Chicken & cashew nut stir fry

For this super-quick dish, strips of chicken flavoured with coriander and lime are tossed with a colourful medley of vegetables and toasted nuts. Choose organic chicken if possible. Serve with buckwheat or wholewheat noodles.

Chicken stirfrySERVES: 4
COOKING TIME: 10 minutes


  • 60g heaped cashew nuts
  • 1 egg
  • 1 tbsp cornflour
  • 450g/1lb skinless chicken breast fillets, sliced
  • 1 tbsp olive oil or coconut oil
  • 4 spring onions, sliced
  • 100g/3½oz mangetout, trimmed
  • 1 pak choi, leaves separated
  • 1 yellow pepper, deseeded and sliced into strips
  • 1 red pepper, deseeded and sliced into strips
  • 150g/5½oz shiitake mushrooms, sliced
  • 4 tbsp chicken stock
  • juice of 1 lime
  • 2–3 tbsp tamari
  • 2 tbsp coriander leaves
  • sea salt and freshly ground black pepper


  • Lightly toast the nuts in a dry frying pan over medium heat for 1 minute, stirring, and set aside.
  • Put the egg into a large bowl, add the cornflour and a pinch of salt, and whisk to combine.
  • Add the chicken and coat with the egg mixture.
  • Heat a frying pan or wok with the olive oil over medium heat.
  • Stir-fry the chicken for 4–5 minutes until golden, then remove with a slotted spoon.
  • Add the spring onions and stir-fry for a few seconds.
  • Add the mangetout, pak choi and peppers, and stir-fry for 1 minute or until just softened.
  • Add the chicken, mushrooms, stock, lime juice and tamari to taste.
  • Simmer for 1 minute or until the mushrooms have softened.
  • Stir in the nuts and coriander, then season with salt and pepper before serving.
  • Store in the fridge for up to 3 days.
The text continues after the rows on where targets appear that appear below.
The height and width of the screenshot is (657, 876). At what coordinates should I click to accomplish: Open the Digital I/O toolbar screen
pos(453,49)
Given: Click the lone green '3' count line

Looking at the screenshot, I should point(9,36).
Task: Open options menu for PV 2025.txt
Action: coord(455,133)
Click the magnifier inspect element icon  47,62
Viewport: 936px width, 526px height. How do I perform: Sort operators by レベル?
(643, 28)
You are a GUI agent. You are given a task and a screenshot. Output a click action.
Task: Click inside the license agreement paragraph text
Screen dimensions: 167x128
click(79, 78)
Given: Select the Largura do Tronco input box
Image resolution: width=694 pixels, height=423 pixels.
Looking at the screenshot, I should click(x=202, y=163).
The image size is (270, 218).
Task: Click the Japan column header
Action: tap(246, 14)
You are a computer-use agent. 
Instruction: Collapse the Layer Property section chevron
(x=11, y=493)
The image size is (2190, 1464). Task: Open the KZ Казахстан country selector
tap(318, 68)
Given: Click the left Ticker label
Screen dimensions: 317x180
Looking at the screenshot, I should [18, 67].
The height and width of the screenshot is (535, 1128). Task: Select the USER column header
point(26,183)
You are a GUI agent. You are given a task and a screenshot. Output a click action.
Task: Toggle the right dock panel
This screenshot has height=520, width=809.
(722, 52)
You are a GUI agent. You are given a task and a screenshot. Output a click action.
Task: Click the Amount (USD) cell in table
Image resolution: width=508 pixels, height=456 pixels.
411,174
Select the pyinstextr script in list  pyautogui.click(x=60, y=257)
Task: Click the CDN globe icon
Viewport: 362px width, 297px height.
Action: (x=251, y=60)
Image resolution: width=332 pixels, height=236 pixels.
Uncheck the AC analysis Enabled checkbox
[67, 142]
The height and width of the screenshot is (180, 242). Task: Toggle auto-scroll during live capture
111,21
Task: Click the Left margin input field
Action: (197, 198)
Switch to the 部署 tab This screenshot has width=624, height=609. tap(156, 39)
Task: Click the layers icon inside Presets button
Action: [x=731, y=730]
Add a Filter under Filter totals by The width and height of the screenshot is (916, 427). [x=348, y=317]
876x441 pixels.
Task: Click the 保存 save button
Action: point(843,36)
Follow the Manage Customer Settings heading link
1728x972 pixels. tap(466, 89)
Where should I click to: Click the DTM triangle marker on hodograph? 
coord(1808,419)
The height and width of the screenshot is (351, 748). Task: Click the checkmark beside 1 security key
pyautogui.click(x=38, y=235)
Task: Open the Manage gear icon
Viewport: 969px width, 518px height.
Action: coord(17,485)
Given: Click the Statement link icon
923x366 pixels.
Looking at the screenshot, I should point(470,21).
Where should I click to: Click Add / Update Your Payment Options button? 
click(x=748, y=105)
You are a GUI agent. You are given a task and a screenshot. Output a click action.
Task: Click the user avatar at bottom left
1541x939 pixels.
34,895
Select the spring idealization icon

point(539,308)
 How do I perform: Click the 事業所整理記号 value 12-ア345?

PER SERVING: Protein 34.9g, Carbohydrates 17g of which sugars 8.2g, Fat 12.9g of which saturates 4.2g, Kcals 323

HEALTH BENEFITS: Chicken is an energizing food, rich in B vitamins and protein and low in saturated fats. It is an excellent source of the cancer-protective B vitamin, niacin, which helps to protect components of DNA.